Material supplied:
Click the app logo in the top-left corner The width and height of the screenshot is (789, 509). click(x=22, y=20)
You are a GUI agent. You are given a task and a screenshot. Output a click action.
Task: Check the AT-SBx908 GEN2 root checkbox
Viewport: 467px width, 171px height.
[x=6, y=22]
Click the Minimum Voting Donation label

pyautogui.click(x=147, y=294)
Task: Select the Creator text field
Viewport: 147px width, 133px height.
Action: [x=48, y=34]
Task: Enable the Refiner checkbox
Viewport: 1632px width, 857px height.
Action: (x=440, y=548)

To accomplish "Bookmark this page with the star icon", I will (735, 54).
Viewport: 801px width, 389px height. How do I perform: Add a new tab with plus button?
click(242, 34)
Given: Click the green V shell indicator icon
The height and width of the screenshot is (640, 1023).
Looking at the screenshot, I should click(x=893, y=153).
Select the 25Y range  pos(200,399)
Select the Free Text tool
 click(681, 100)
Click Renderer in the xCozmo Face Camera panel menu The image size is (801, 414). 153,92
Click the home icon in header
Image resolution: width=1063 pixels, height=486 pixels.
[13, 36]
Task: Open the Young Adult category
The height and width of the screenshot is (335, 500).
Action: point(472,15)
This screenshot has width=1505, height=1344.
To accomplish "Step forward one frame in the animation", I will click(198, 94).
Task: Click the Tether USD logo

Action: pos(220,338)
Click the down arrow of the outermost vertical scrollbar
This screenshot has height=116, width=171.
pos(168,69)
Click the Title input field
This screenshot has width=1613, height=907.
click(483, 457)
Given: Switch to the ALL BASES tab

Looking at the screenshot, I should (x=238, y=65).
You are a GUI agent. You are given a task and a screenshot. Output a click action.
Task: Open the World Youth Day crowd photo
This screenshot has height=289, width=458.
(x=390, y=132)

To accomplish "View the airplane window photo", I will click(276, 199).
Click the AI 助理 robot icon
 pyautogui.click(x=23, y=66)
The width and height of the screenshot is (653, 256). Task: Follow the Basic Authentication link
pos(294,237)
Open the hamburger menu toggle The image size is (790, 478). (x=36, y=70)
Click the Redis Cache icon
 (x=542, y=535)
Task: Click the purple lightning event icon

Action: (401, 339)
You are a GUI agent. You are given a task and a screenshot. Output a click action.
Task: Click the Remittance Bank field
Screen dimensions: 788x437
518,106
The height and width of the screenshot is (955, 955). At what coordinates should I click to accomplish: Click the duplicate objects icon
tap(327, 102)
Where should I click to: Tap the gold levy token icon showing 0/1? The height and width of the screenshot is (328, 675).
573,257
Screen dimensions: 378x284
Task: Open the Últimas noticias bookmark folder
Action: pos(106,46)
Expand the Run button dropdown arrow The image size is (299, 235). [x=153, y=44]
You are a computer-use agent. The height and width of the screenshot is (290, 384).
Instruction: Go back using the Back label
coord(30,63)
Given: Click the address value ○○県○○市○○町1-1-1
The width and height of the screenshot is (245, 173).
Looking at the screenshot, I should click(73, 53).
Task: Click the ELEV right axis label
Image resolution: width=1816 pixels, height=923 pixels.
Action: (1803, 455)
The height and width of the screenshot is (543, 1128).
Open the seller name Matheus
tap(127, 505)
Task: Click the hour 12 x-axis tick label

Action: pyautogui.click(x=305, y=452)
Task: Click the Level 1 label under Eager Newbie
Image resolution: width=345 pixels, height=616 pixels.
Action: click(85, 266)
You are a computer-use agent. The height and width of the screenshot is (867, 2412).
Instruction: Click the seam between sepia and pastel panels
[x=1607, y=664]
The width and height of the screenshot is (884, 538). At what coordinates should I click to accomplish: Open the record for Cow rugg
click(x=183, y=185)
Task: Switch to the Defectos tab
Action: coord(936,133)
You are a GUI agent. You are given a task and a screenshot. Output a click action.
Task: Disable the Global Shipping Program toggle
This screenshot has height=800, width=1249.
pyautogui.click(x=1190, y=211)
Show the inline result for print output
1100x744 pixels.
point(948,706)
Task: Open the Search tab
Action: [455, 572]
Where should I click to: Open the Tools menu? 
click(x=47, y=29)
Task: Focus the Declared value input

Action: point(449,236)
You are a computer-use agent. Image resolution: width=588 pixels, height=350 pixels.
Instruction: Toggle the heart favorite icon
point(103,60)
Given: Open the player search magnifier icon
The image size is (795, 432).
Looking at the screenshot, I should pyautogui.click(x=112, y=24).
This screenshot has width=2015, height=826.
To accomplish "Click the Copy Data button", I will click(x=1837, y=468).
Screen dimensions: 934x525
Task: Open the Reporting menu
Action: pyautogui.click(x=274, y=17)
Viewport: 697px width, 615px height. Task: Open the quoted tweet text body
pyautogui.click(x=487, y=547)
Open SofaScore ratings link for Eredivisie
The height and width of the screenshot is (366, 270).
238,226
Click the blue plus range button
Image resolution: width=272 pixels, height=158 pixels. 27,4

Your task:
Reproduce the entire listing above word for word, keeping every line in its original order.

Answer below:
Click the app logo in the top-left corner The width and height of the screenshot is (789, 509). click(x=22, y=20)
You are a GUI agent. You are given a task and a screenshot. Output a click action.
Task: Check the AT-SBx908 GEN2 root checkbox
Viewport: 467px width, 171px height.
[x=6, y=22]
Click the Minimum Voting Donation label

pyautogui.click(x=147, y=294)
Task: Select the Creator text field
Viewport: 147px width, 133px height.
Action: [x=48, y=34]
Task: Enable the Refiner checkbox
Viewport: 1632px width, 857px height.
Action: (x=440, y=548)

To accomplish "Bookmark this page with the star icon", I will (735, 54).
Viewport: 801px width, 389px height. How do I perform: Add a new tab with plus button?
click(242, 34)
Given: Click the green V shell indicator icon
The height and width of the screenshot is (640, 1023).
Looking at the screenshot, I should click(x=893, y=153).
Select the 25Y range  pos(200,399)
Select the Free Text tool
 click(681, 100)
Click Renderer in the xCozmo Face Camera panel menu The image size is (801, 414). 153,92
Click the home icon in header
Image resolution: width=1063 pixels, height=486 pixels.
[13, 36]
Task: Open the Young Adult category
The height and width of the screenshot is (335, 500).
Action: point(472,15)
This screenshot has width=1505, height=1344.
To accomplish "Step forward one frame in the animation", I will click(198, 94).
Task: Click the Tether USD logo

Action: pos(220,338)
Click the down arrow of the outermost vertical scrollbar
This screenshot has height=116, width=171.
pos(168,69)
Click the Title input field
This screenshot has width=1613, height=907.
click(483, 457)
Given: Switch to the ALL BASES tab

Looking at the screenshot, I should (x=238, y=65).
You are a GUI agent. You are given a task and a screenshot. Output a click action.
Task: Open the World Youth Day crowd photo
This screenshot has height=289, width=458.
(x=390, y=132)

To accomplish "View the airplane window photo", I will click(276, 199).
Click the AI 助理 robot icon
 pyautogui.click(x=23, y=66)
The width and height of the screenshot is (653, 256). Task: Follow the Basic Authentication link
pos(294,237)
Open the hamburger menu toggle The image size is (790, 478). (x=36, y=70)
Click the Redis Cache icon
 (x=542, y=535)
Task: Click the purple lightning event icon

Action: (401, 339)
You are a GUI agent. You are given a task and a screenshot. Output a click action.
Task: Click the Remittance Bank field
Screen dimensions: 788x437
518,106
The height and width of the screenshot is (955, 955). At what coordinates should I click to accomplish: Click the duplicate objects icon
tap(327, 102)
Where should I click to: Tap the gold levy token icon showing 0/1? The height and width of the screenshot is (328, 675).
573,257
Screen dimensions: 378x284
Task: Open the Últimas noticias bookmark folder
Action: pos(106,46)
Expand the Run button dropdown arrow The image size is (299, 235). [x=153, y=44]
You are a computer-use agent. The height and width of the screenshot is (290, 384).
Instruction: Go back using the Back label
coord(30,63)
Given: Click the address value ○○県○○市○○町1-1-1
The width and height of the screenshot is (245, 173).
Looking at the screenshot, I should click(73, 53).
Task: Click the ELEV right axis label
Image resolution: width=1816 pixels, height=923 pixels.
Action: (1803, 455)
The height and width of the screenshot is (543, 1128).
Open the seller name Matheus
tap(127, 505)
Task: Click the hour 12 x-axis tick label

Action: pyautogui.click(x=305, y=452)
Task: Click the Level 1 label under Eager Newbie
Image resolution: width=345 pixels, height=616 pixels.
Action: click(85, 266)
You are a computer-use agent. The height and width of the screenshot is (867, 2412).
Instruction: Click the seam between sepia and pastel panels
[x=1607, y=664]
The width and height of the screenshot is (884, 538). At what coordinates should I click to accomplish: Open the record for Cow rugg
click(x=183, y=185)
Task: Switch to the Defectos tab
Action: coord(936,133)
You are a GUI agent. You are given a task and a screenshot. Output a click action.
Task: Disable the Global Shipping Program toggle
This screenshot has height=800, width=1249.
pyautogui.click(x=1190, y=211)
Show the inline result for print output
1100x744 pixels.
point(948,706)
Task: Open the Search tab
Action: [455, 572]
Where should I click to: Open the Tools menu? 
click(x=47, y=29)
Task: Focus the Declared value input

Action: point(449,236)
You are a computer-use agent. Image resolution: width=588 pixels, height=350 pixels.
Instruction: Toggle the heart favorite icon
point(103,60)
Given: Open the player search magnifier icon
The image size is (795, 432).
Looking at the screenshot, I should pyautogui.click(x=112, y=24).
This screenshot has width=2015, height=826.
To accomplish "Click the Copy Data button", I will click(x=1837, y=468).
Screen dimensions: 934x525
Task: Open the Reporting menu
Action: pyautogui.click(x=274, y=17)
Viewport: 697px width, 615px height. Task: Open the quoted tweet text body
pyautogui.click(x=487, y=547)
Open SofaScore ratings link for Eredivisie
The height and width of the screenshot is (366, 270).
238,226
Click the blue plus range button
Image resolution: width=272 pixels, height=158 pixels. 27,4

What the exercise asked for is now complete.